**Document passage**

◆ ◆ ◆ ◆ ◆ ◆ ◆

ProGuard & R8: Part 2

Java to DEX Compilation & Reading Smali

ProGuard & R8: Part 2

Java to DEX Compilation & Reading Smali

This blog post is the second in a series to teach about the build tools ProGuard and R8, and the first in the hands-on portion of the series. In the first post I talked about the Android Build Pipeline. In this blog, I would like to actually reinforce those concepts with hands on exercises. If you haven’t read the first blog on this topic, this is part two in that series, so I highly suggest going back and understanding that material first.

ProGuard & R8 - Part 1

All files for this blog can be found on my GitHub page at dustinsummers/understanding-proguard-and-r8

In this lesson we will be looking at the first two files from that repository, and I will be demonstrating how code gets from .java files all the way to .dex, and discuss how to actually read the resulting .smali (the human readable format of dex or dalvik byte code).

◆ ◆ ◆ ◆ ◆ ◆ ◆

**Data excerpt**

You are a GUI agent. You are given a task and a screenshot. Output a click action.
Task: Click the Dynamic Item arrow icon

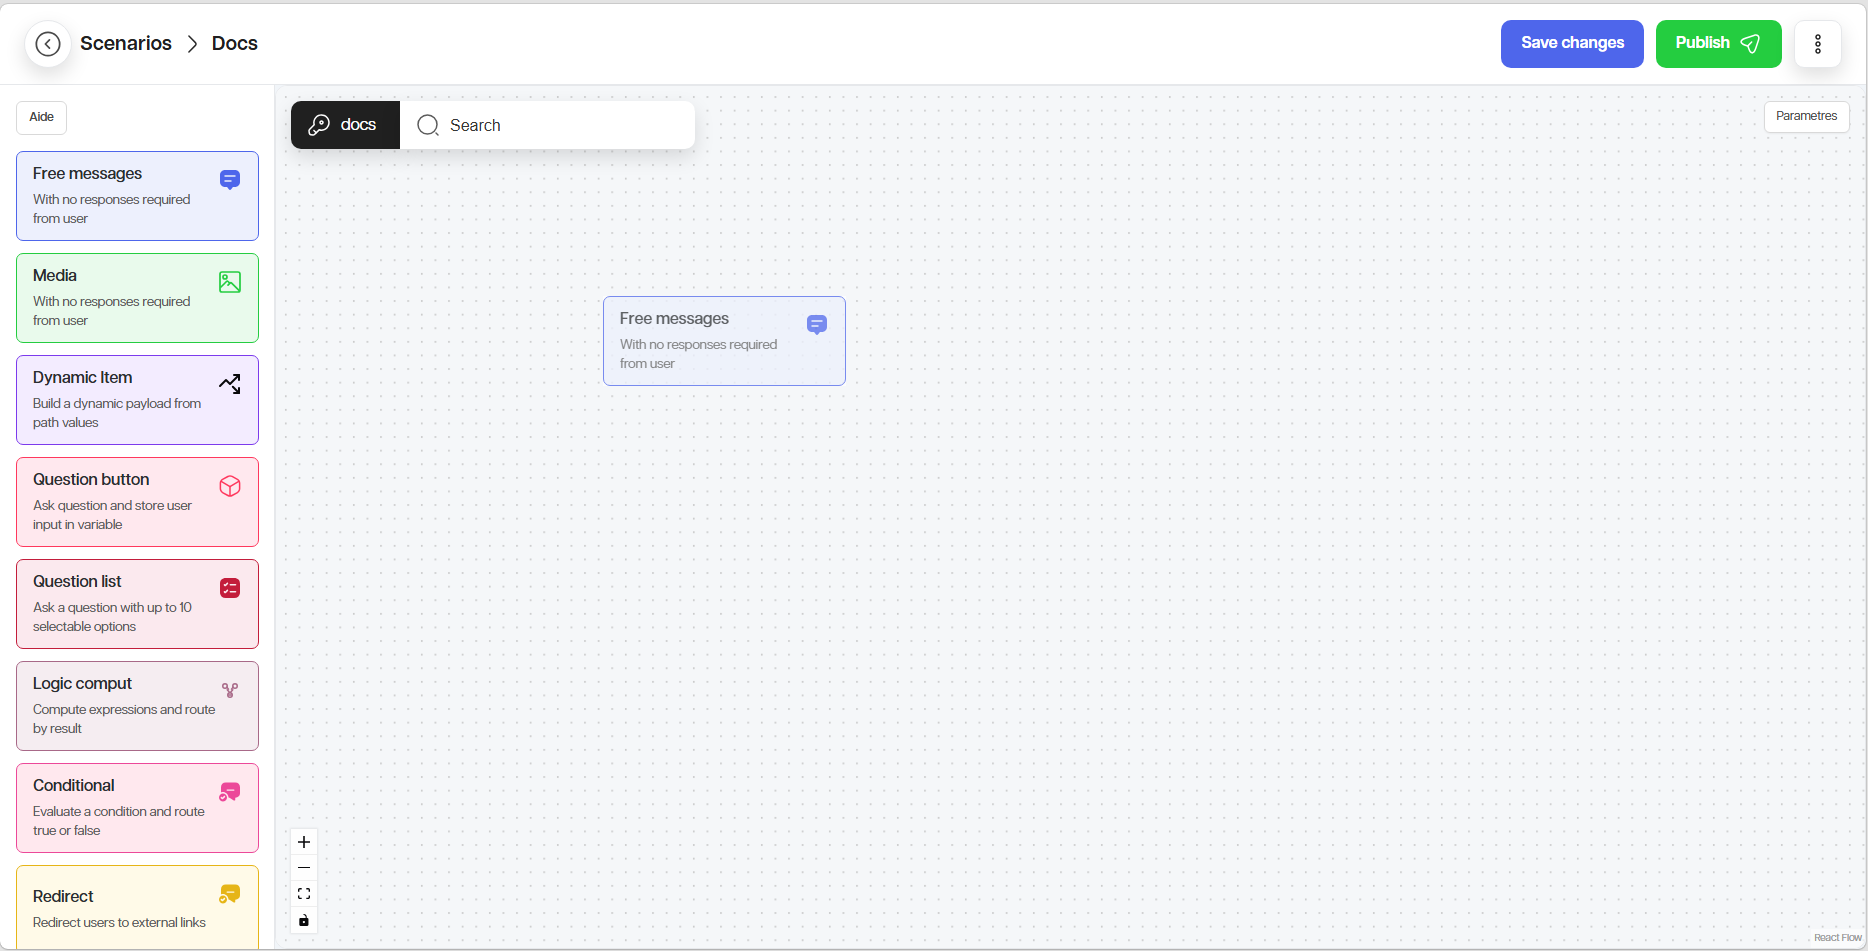coord(230,384)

◆ ◆ ◆ ◆ ◆ ◆ ◆

**Exercises**
a) Decide whether each statement agrees with the ProGuard and R8 post, answering yes or no and quoting the words of the post that settle it: (i) the post is the second in a series about ProGuard and R8; (ii) the first post in the series covered how to read smali; (iii) this lesson looks at the first two files from the repository.
b) Return the part of the ProGuard and R8 post from "ProGuard & R8 - Part" to "dalvik byte code).", copied exactly.

**The responses**
a)
(i) Yes: "This blog post is the second in a series to teach about the build tools ProGuard and R8"
(ii) No: "In the first post I talked about the Android Build Pipeline."
(iii) Yes: "In this lesson we will be looking at the first two files from that repository"

b)
ProGuard & R8 - Part 1

All files for this blog can be found on my GitHub page at dustinsummers/understanding-proguard-and-r8

In this lesson we will be looking at the first two files from that repository, and I will be demonstrating how code gets from .java files all the way to .dex, and discuss how to actually read the resulting .smali (the human readable format of dex or dalvik byte code).